SELECTED EXTRACT:
The other time we become concerned is when one emotion is calling all the shots, like when they are so anxious that their anxiety is governing all their decisions, or so sad that depression is getting in the way of their typically forward development.
CNN: Why is it so hard for parents to see hard feelings, including sadness and anxiety, as part of a healthy adolescence?
Damour: There is a lot of commercial marketing around wellness that can give people the impression that they are only mentally healthy or their kids are mentally healthy if they are feeling good, calm or relaxed. This is not an accurate definition of mental health.
Also, in the wake of the pandemic, what I am observing is that parents saw their kids go through an extremely hard time and are now surrounded by headlines about the ways in which teenagers especially suffered. It makes sense that parents are feeling more anxious than ever about their teenagers experiencing emotional distress.
In light of what we have all been through, and what our kids have been through, it can be very hard to get used to the idea that distress can be a sign of a teenager’s mental health. If a boy gets his heart broken and is very sad and he is in a lot of pain, it is proof that he is working just as he should. If a kid is unprepared for a test and it’s coming fast, and she feels anxious — that’s uncomfortable but appropriate.

DATA UNDER STUDY:
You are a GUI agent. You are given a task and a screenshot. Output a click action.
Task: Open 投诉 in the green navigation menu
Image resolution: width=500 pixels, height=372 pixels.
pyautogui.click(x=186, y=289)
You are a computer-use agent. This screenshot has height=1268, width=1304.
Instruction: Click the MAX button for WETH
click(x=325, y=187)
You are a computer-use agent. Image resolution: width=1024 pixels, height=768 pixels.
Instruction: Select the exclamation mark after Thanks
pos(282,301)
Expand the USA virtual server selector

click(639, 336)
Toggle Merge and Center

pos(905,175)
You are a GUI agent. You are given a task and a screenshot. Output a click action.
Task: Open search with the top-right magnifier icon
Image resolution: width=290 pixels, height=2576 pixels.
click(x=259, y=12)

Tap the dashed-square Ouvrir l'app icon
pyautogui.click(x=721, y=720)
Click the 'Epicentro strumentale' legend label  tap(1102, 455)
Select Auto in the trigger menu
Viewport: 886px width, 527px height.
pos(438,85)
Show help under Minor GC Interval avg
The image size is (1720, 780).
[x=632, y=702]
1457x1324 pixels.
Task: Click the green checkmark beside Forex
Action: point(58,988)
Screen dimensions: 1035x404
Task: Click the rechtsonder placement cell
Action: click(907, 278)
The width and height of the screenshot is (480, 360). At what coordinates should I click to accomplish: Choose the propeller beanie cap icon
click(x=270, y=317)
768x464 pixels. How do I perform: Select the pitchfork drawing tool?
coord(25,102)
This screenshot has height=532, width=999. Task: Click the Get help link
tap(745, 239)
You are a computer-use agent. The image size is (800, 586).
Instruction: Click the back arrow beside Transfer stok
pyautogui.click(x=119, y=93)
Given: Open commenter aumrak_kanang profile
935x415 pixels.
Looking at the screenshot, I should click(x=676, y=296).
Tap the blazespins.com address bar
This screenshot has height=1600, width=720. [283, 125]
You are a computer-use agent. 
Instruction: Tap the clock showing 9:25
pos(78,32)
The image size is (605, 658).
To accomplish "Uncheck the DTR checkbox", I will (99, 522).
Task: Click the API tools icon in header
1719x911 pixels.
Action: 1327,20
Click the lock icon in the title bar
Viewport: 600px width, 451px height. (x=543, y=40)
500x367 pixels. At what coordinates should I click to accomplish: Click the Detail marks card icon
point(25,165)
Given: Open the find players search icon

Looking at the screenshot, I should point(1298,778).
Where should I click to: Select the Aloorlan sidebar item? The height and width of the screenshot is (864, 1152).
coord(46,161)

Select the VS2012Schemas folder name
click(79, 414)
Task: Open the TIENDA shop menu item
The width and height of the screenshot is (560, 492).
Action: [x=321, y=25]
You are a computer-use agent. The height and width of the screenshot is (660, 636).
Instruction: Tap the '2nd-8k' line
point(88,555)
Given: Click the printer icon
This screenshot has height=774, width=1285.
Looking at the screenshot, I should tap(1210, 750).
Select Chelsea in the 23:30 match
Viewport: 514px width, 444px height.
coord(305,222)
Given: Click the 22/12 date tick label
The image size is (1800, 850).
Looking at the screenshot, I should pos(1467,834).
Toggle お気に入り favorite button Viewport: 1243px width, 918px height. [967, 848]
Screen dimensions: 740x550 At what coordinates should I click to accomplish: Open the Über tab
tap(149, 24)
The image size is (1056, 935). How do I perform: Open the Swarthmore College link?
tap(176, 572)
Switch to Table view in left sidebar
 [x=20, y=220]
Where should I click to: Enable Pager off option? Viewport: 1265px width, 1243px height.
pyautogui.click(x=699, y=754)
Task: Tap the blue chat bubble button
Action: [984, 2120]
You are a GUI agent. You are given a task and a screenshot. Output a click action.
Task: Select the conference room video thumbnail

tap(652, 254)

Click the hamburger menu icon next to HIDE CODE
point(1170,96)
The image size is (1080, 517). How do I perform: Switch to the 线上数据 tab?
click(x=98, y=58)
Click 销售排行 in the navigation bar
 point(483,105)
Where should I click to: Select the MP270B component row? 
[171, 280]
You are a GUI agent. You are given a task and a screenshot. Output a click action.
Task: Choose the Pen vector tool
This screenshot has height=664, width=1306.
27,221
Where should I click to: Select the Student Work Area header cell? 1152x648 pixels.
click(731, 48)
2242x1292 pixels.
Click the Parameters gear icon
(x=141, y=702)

INSTRUCTIONS TO FOLLOW: In the interview on teenagers' hard feelings, what does Damour say can give people the impression that they are mentally healthy only if they feel good, calm or relaxed? The records have no connection to the text.

FINISHED EXERCISE: Commercial marketing around wellness.